== Given exercise ==
In the forum thread about a cigar gift, what humidity level is rvillegachapa thinking of switching to overall?

== Text excerpt ==

○ ○ ○ ○ ○

# I'm gonna need a heart transplant



## WABOOM (Oct 15, 2015)

@Rondo just devastated my world by reading my mind and sending some larger ISOM's. I've been wanting a few more of this type on hand. ((((BEAUTIFUL)))) Salamones from '08 !!! Also some VR Don Alejandro (double corona?) I'm stunned by this generosity. Thank you very much Ron. 
-Casey


----------



## Alrightdriver (May 2, 2017)

Very nice!! And well deserved!

Sent from my SM-S727VL using Tapatalk


----------



## Matt_21 (May 15, 2014)

He's a great BOTL!
Nice hit!


----------



## msmith1986 (Apr 24, 2017)

Awesomeness

Sent from my LG-H830 using Tapatalk


----------



## blackrabbit (Jan 29, 2017)

Wow! Great stuff!


----------



## rvillegachapa (May 4, 2016)

That is awesome, I have tried the smaller Cuaba Vitola, I think the Divinos. Flavor was amazing. You are going to enjoy them for sure! The Salamone is on my list!


----------



## UBC03 (Nov 18, 2015)

Dammit.. You scared the hell outta me..

Nice hit Ron

sent from Joe's other recliner.. everything has come full circle..


----------



## rvillegachapa (May 4, 2016)

As a matter of fact, here is a pic of two (They are actually Tradicionales not Divinos as I stated on my prevous post) I put in my 65% Rh test travel case this evening. I am considering changing my RH to 65% overall. Sorry I do not mean to hi jack your thread I just couldn't resist when I saw you Salomones!


----------



## Sophie0503 (Jan 20, 2018)

Wow, that’s a nice surprise right there..


----------



## Kidvegas (Oct 17, 2016)

Stupendous!


Sent from my Recliner


----------



## poppajon75 (Apr 10, 2016)

Sweet! I bet it was Einstein's idea but, without thumbs Ron had to lend him a hand 

Sent from the PUFF cigar lounge.

○ ○ ○ ○ ○

== Dataset records ==
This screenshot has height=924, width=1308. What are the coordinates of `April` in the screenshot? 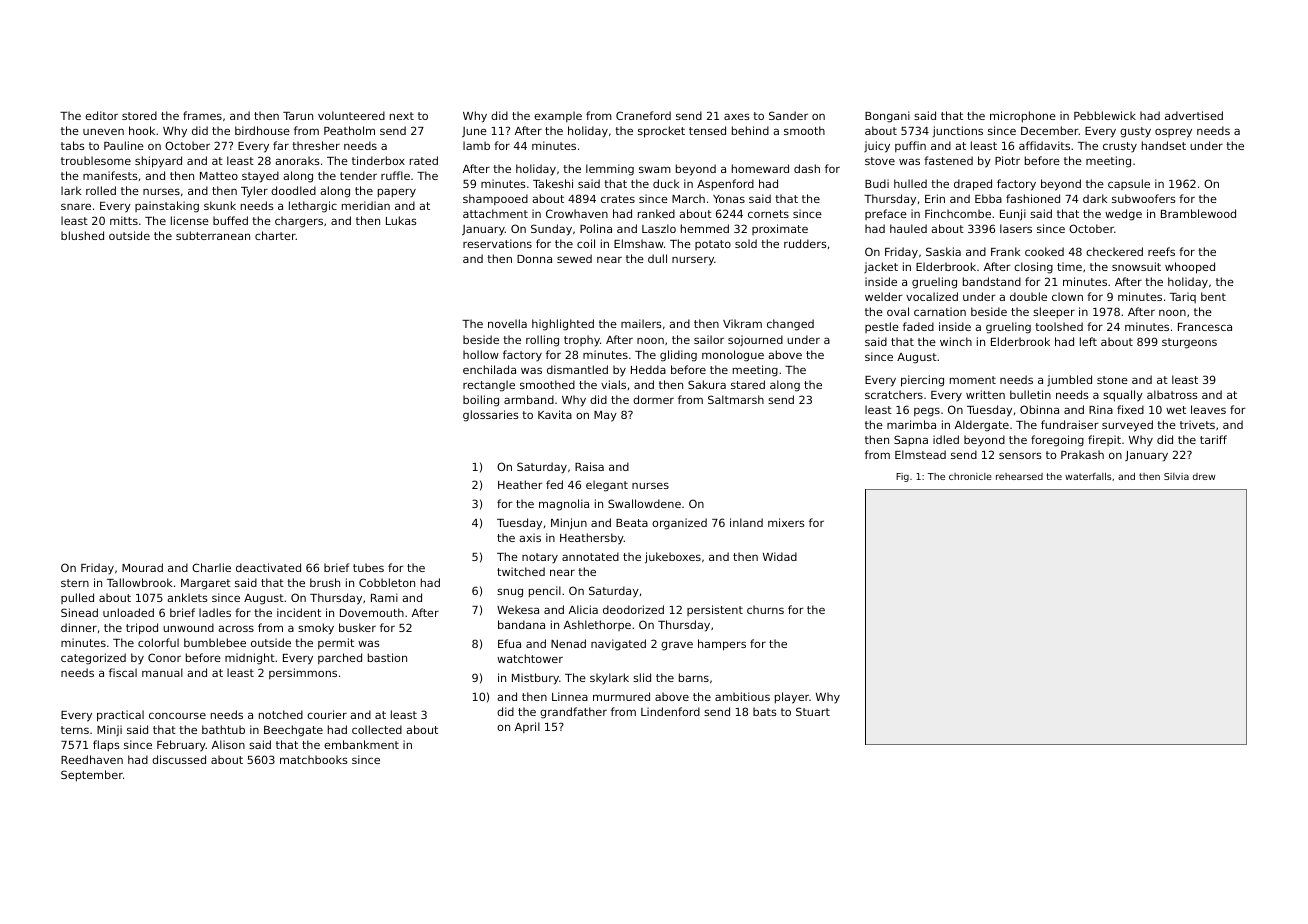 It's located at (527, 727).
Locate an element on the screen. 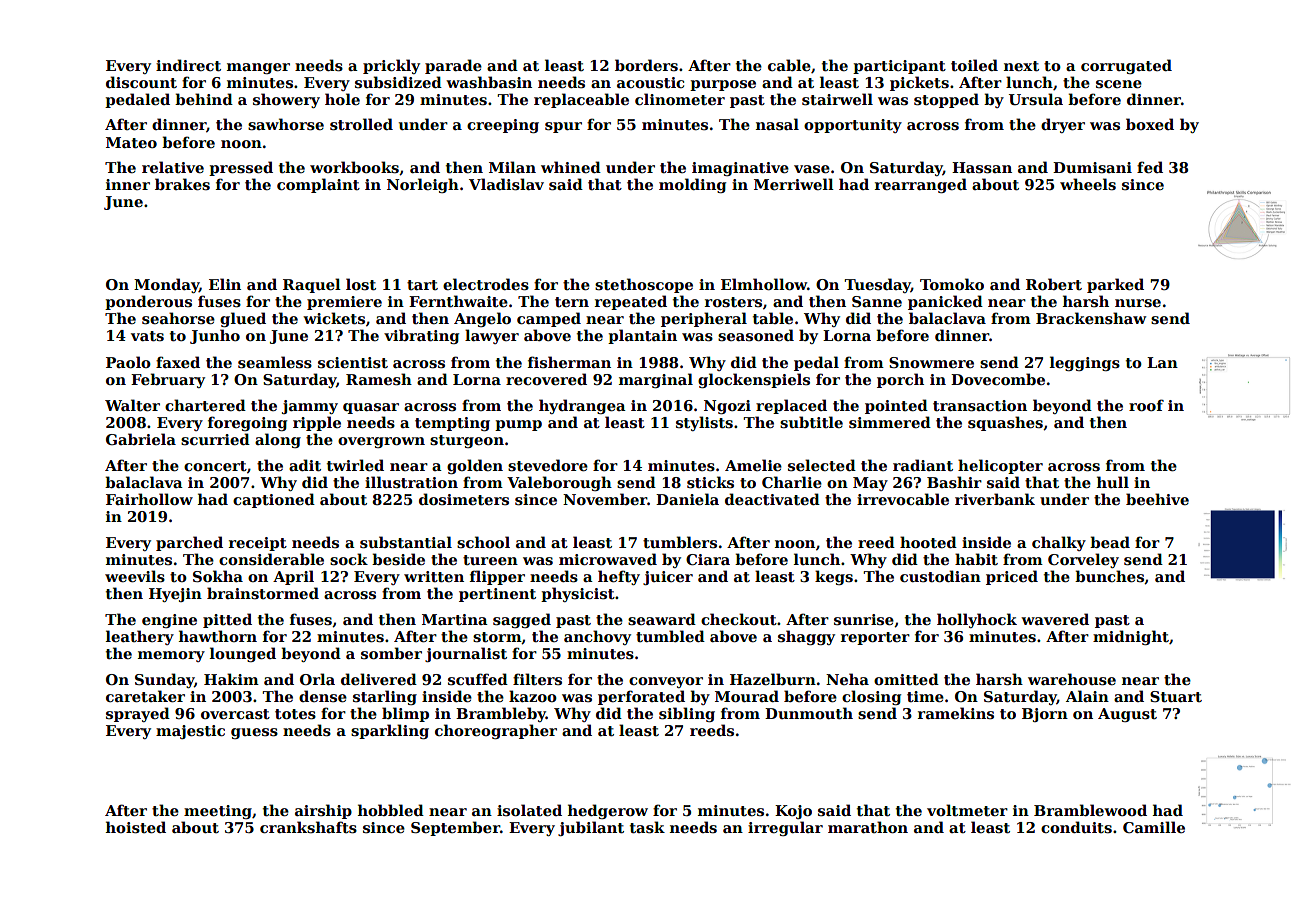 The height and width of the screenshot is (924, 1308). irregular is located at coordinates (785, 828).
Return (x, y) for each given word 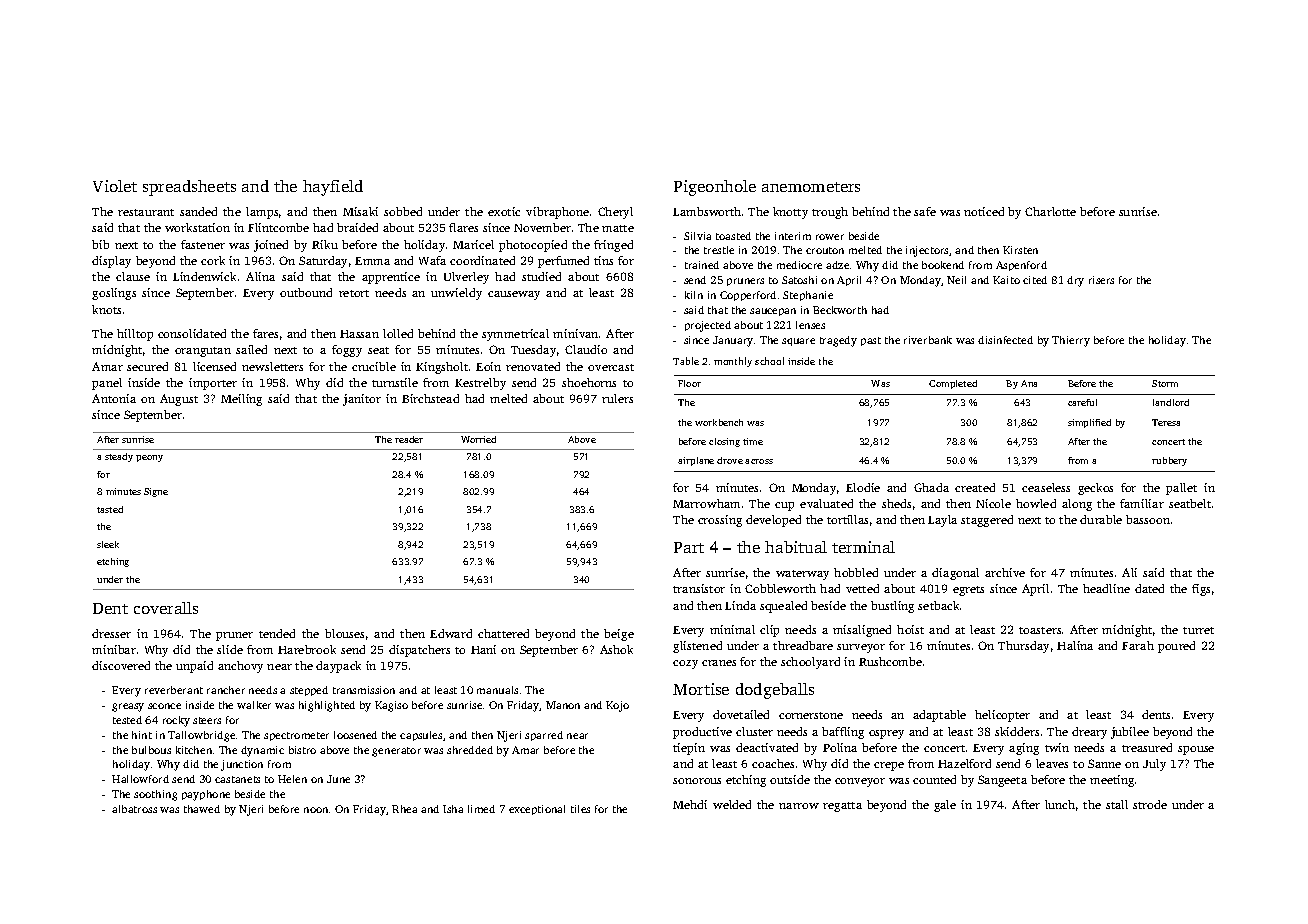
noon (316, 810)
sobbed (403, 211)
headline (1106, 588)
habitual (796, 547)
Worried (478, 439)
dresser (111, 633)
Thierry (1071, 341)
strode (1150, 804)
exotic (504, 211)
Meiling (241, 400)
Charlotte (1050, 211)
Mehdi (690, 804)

○ ○ ○ ○ ○

== Result ==
65% humidity.